[PROVIDED DATA]
* * *

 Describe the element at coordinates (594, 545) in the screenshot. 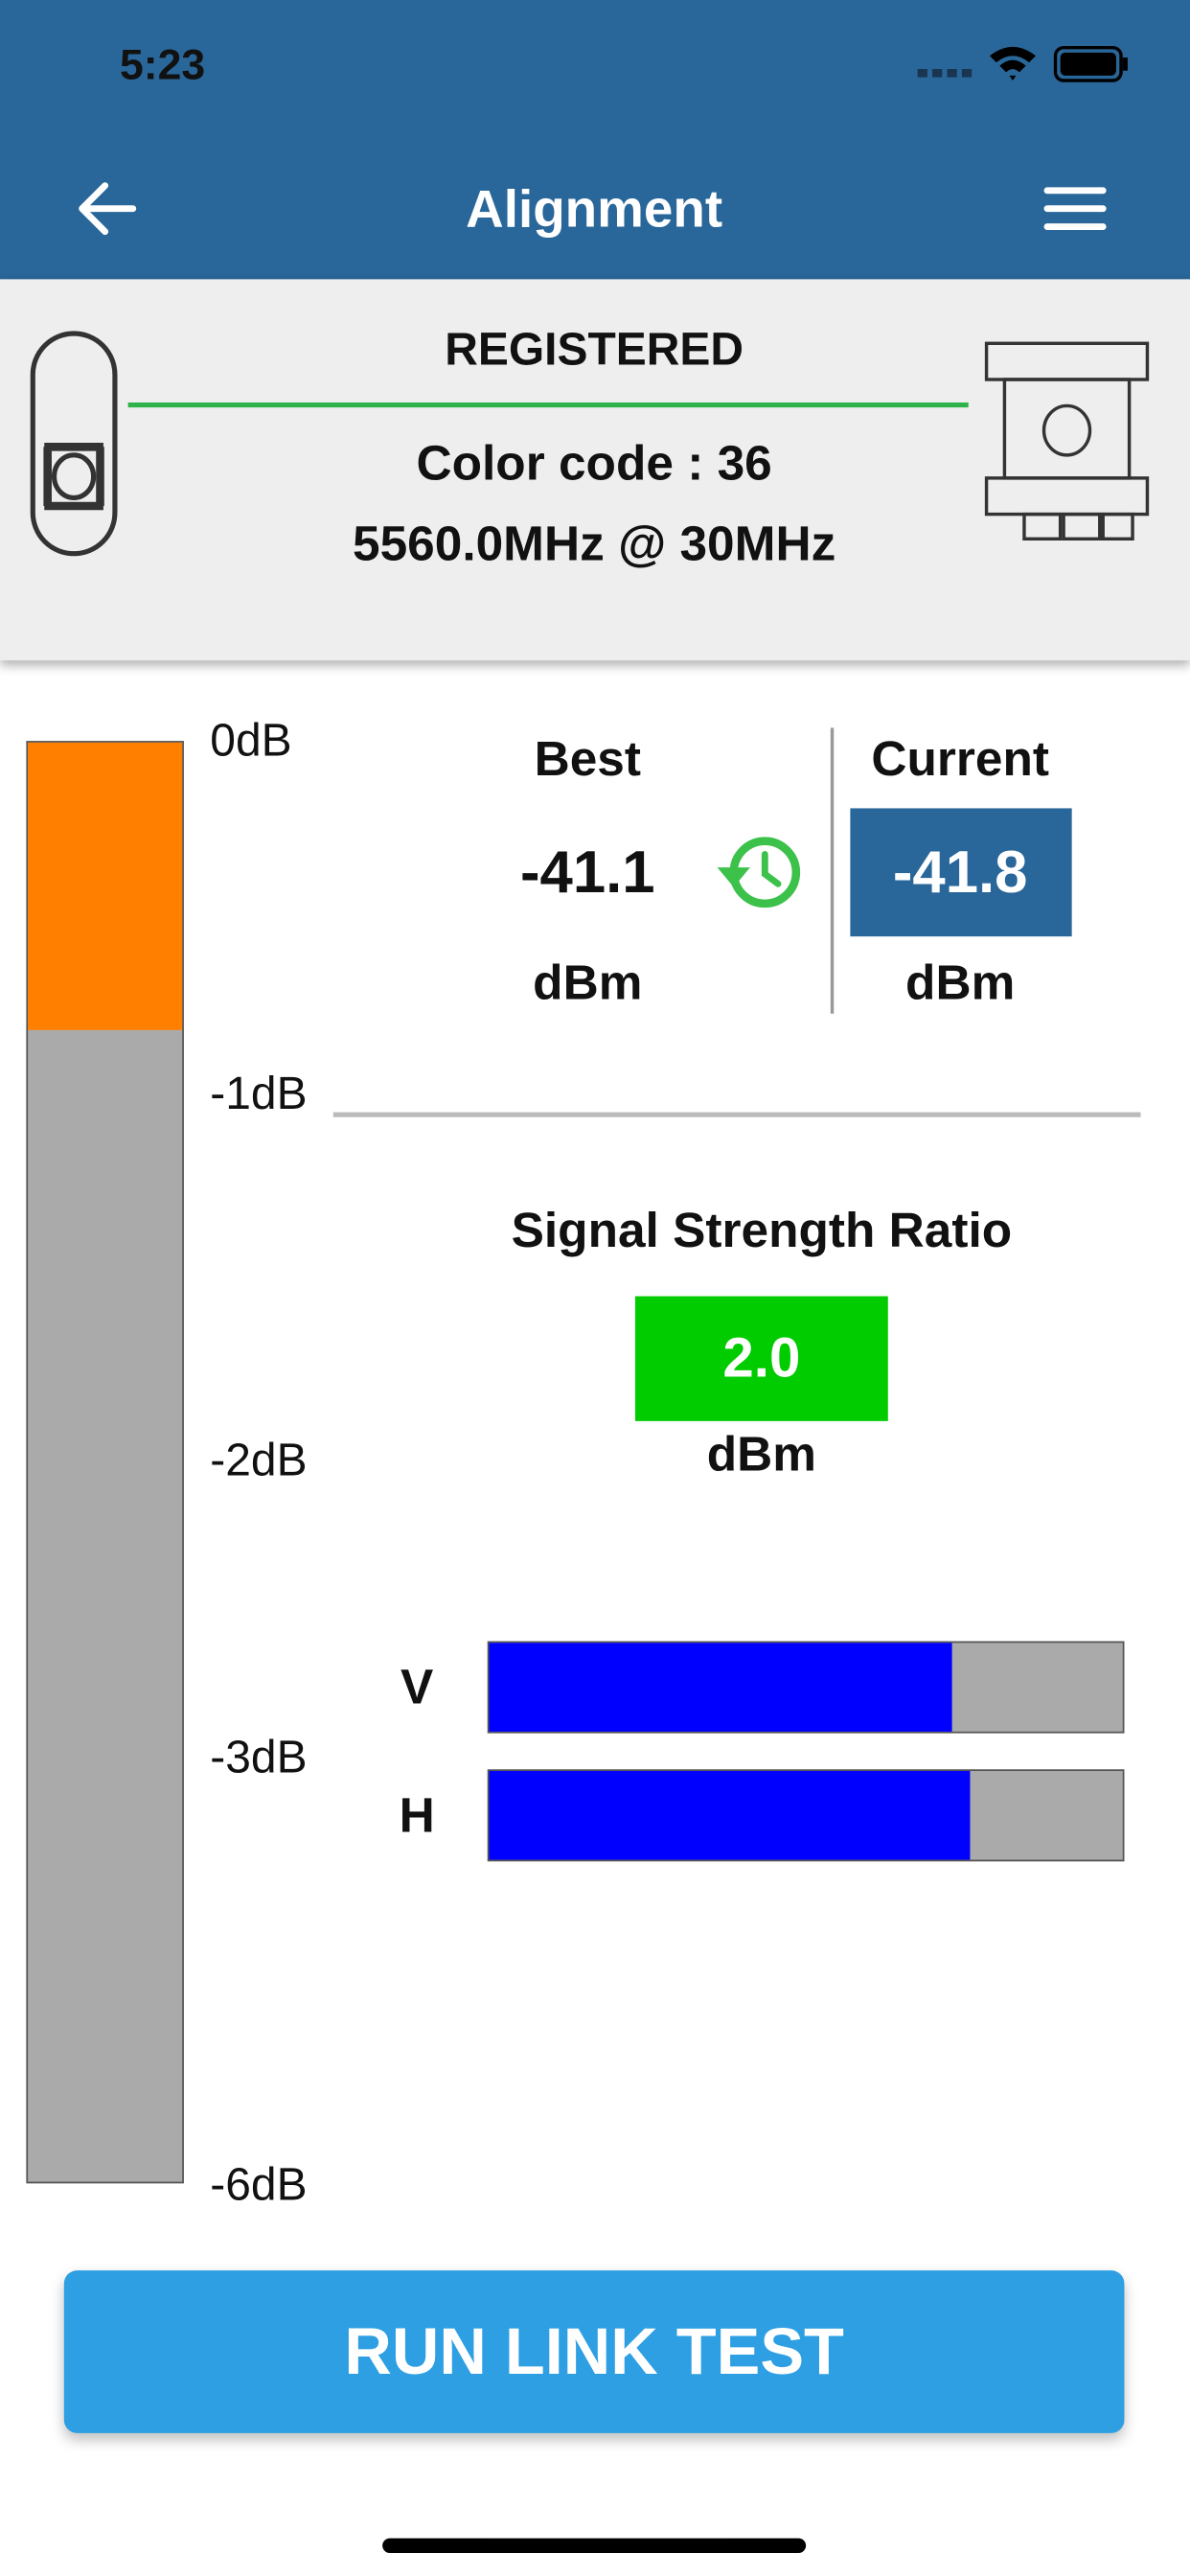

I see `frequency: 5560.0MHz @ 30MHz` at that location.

* * *

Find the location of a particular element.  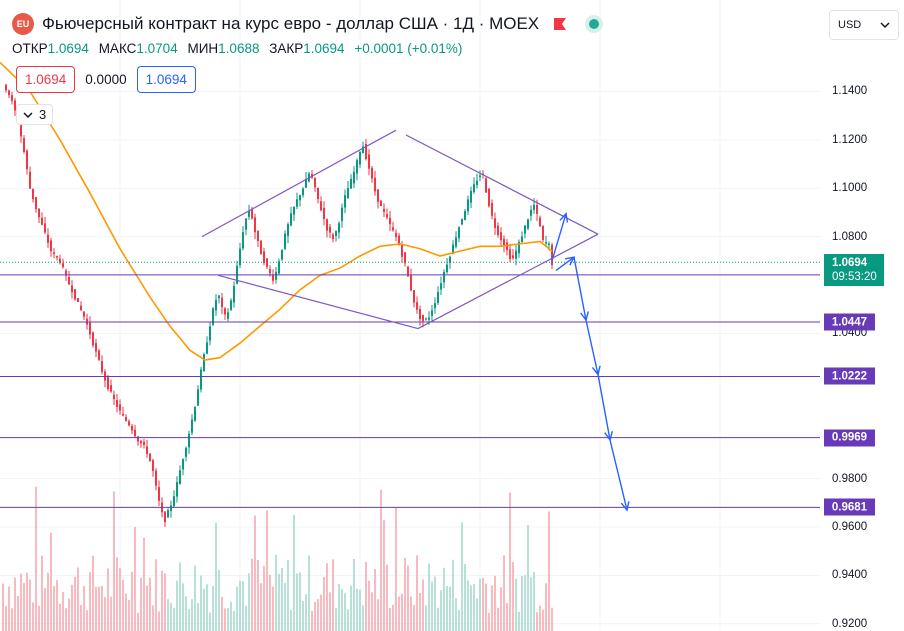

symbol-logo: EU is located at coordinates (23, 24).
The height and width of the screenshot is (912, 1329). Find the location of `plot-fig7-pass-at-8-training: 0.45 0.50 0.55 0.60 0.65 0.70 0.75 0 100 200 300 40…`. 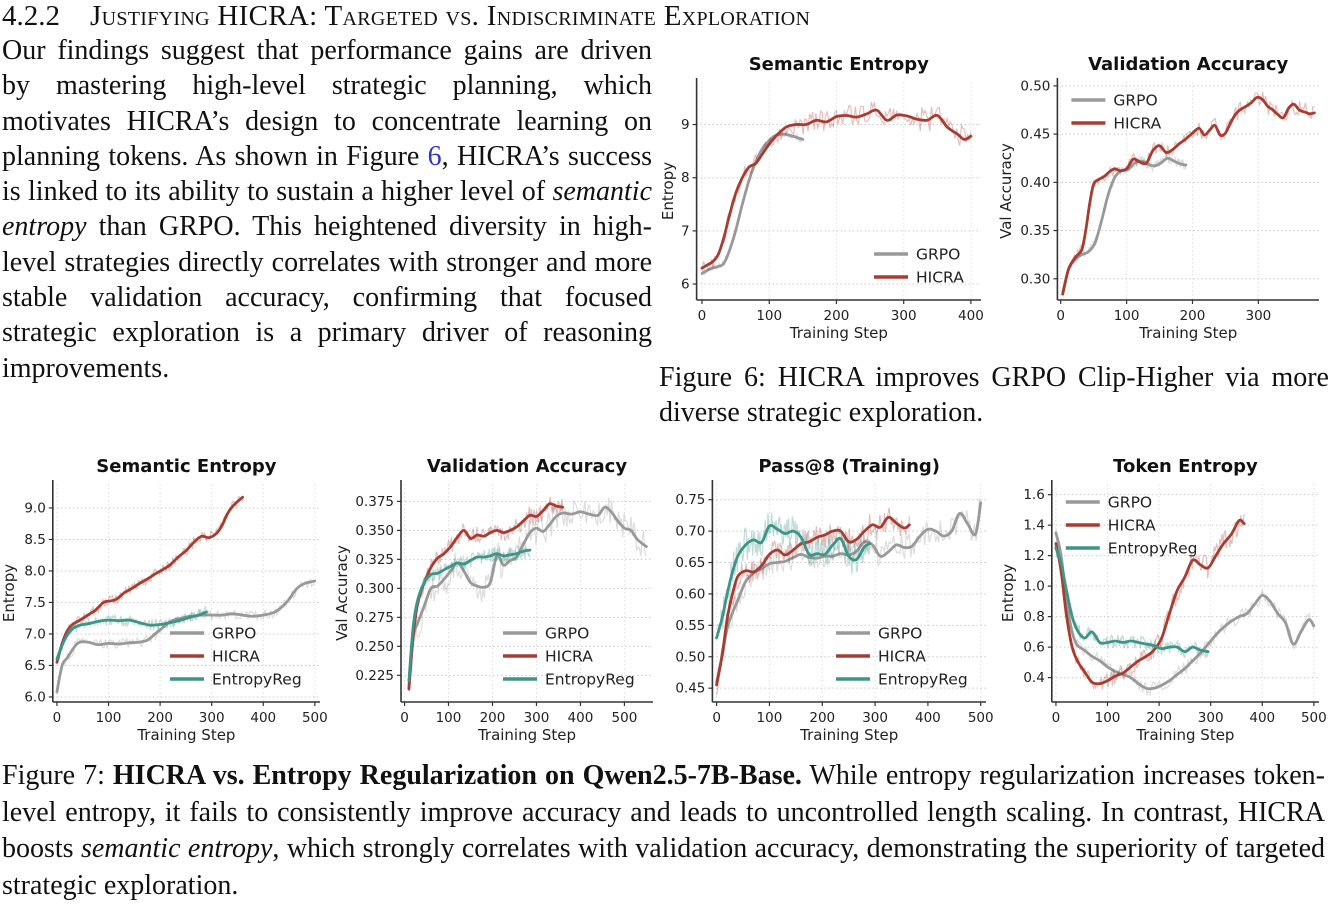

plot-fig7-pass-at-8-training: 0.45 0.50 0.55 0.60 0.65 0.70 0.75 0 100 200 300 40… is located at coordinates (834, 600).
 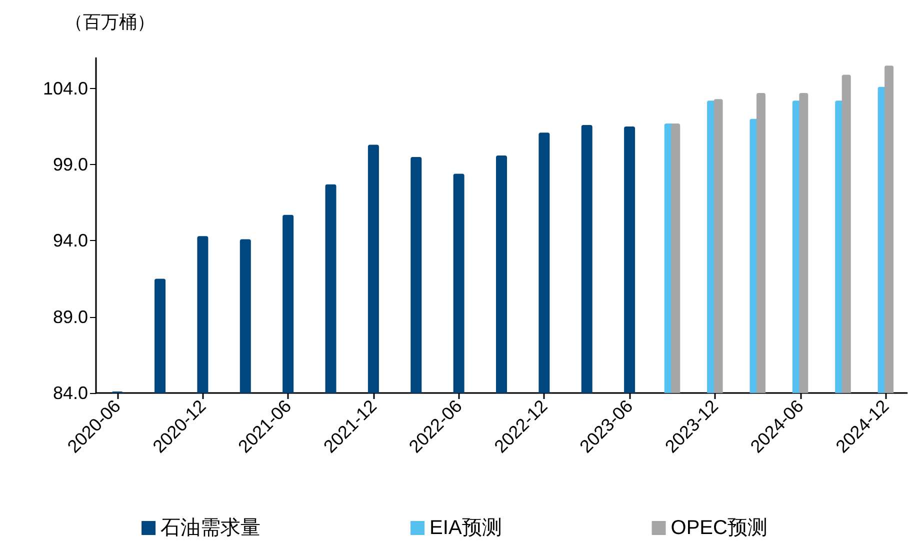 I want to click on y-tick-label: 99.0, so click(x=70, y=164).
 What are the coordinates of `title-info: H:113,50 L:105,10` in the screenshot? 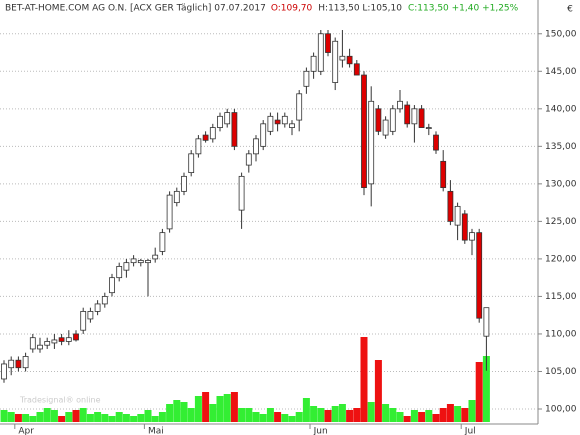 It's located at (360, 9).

* * *

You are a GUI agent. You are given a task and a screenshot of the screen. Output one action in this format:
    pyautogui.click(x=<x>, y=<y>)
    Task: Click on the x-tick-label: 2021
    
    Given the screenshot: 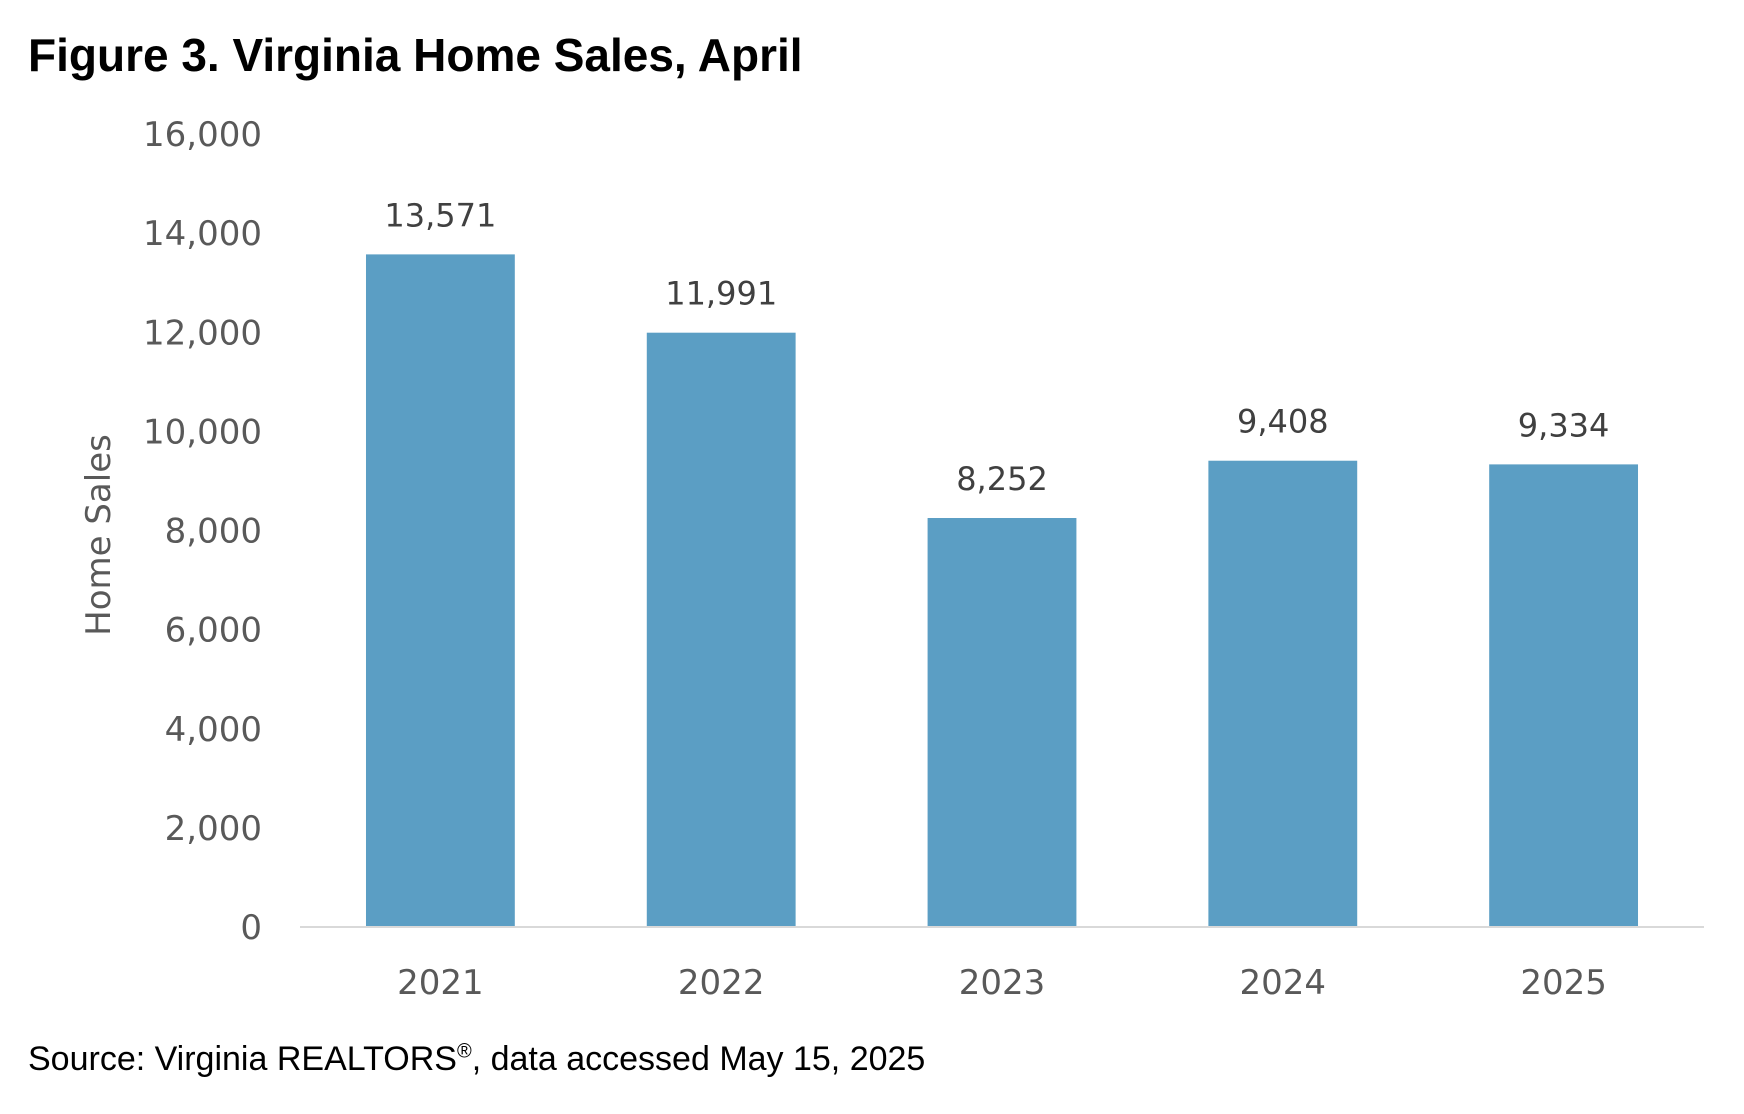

* * *

Turn the section of the data that begins with the line containing "Describe the element" and ends with the line containing "at that location." into a numbered list, including both of those lines and omitting any blank ones. Leave the pictures out of your answer.

[ANSWER TO THE EXERCISE]
1.  Describe the element at coordinates (594, 545) in the screenshot. 
2. I see `frequency: 5560.0MHz @ 30MHz` at that location.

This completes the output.